**AVAILABLE DATA:**

-- Opening Marker --

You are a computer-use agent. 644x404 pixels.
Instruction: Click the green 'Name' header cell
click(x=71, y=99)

-- Closing Marker --
-- Opening Marker --

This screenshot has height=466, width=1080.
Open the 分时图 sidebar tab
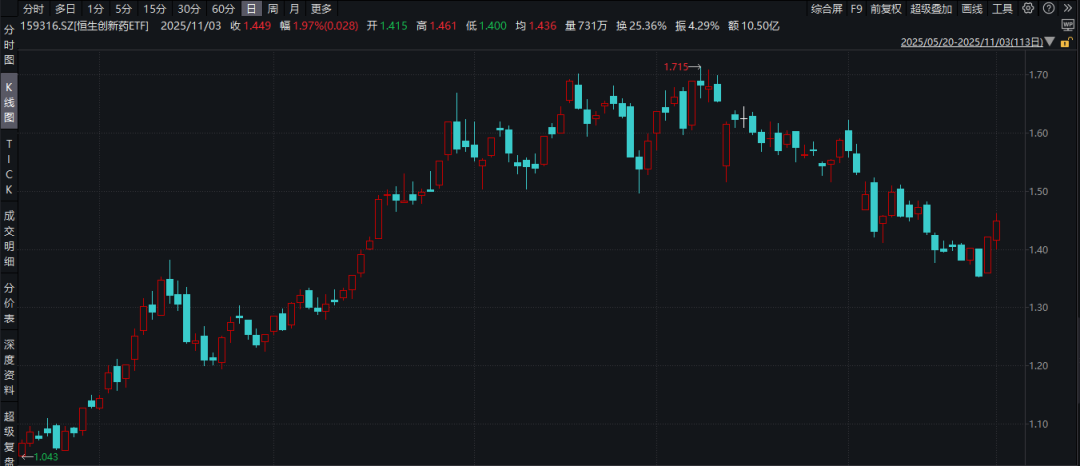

-- Closing Marker --
-- Opening Marker --

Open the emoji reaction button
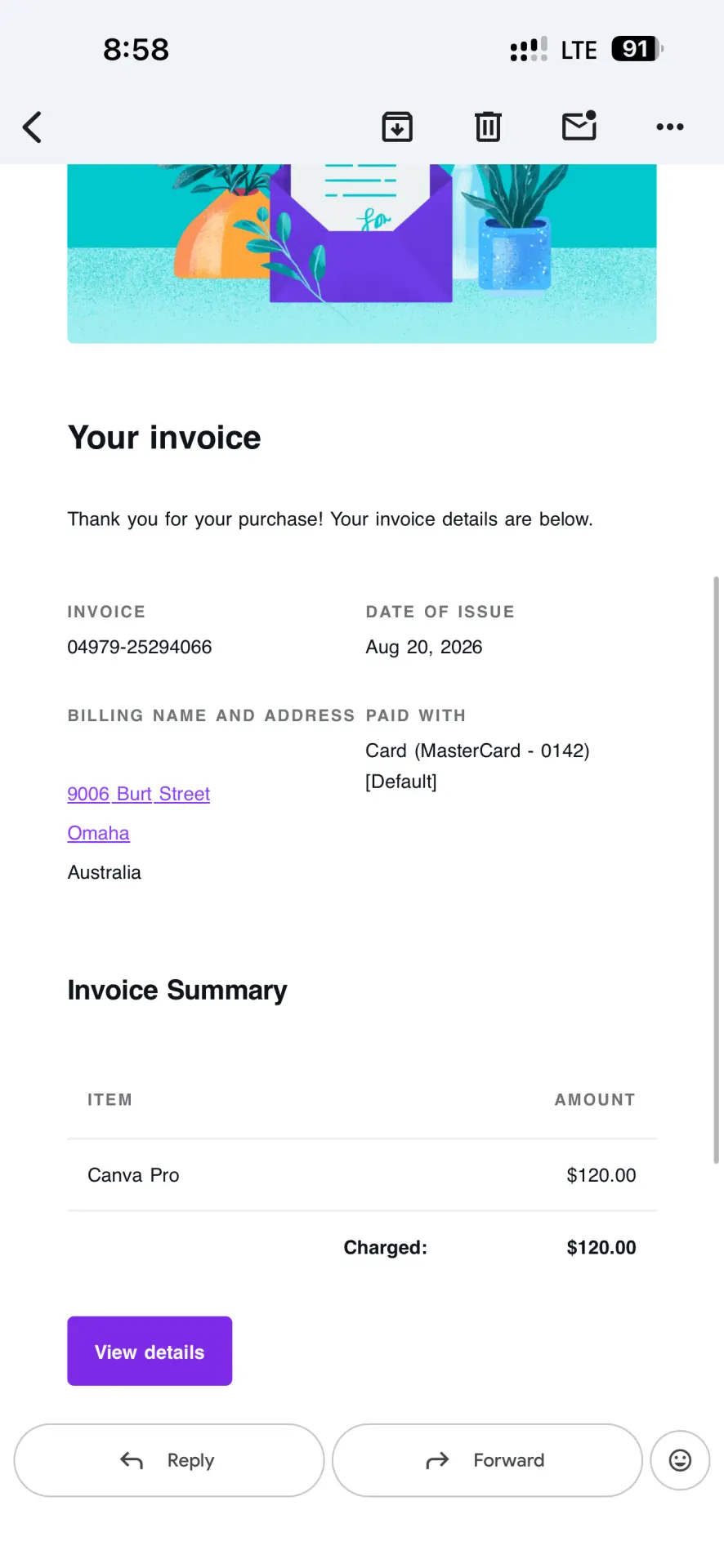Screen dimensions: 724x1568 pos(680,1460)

-- Closing Marker --

**TASK REQUIREMENTS:**
Of the entries above, transcribe exactly those lines that fall between the line containing "This screenshot has height=466, width=1080." and the line containing "Open the 分时图 sidebar tab", together with those two lines.

**ANSWER SPACE:**
This screenshot has height=466, width=1080.
Open the 分时图 sidebar tab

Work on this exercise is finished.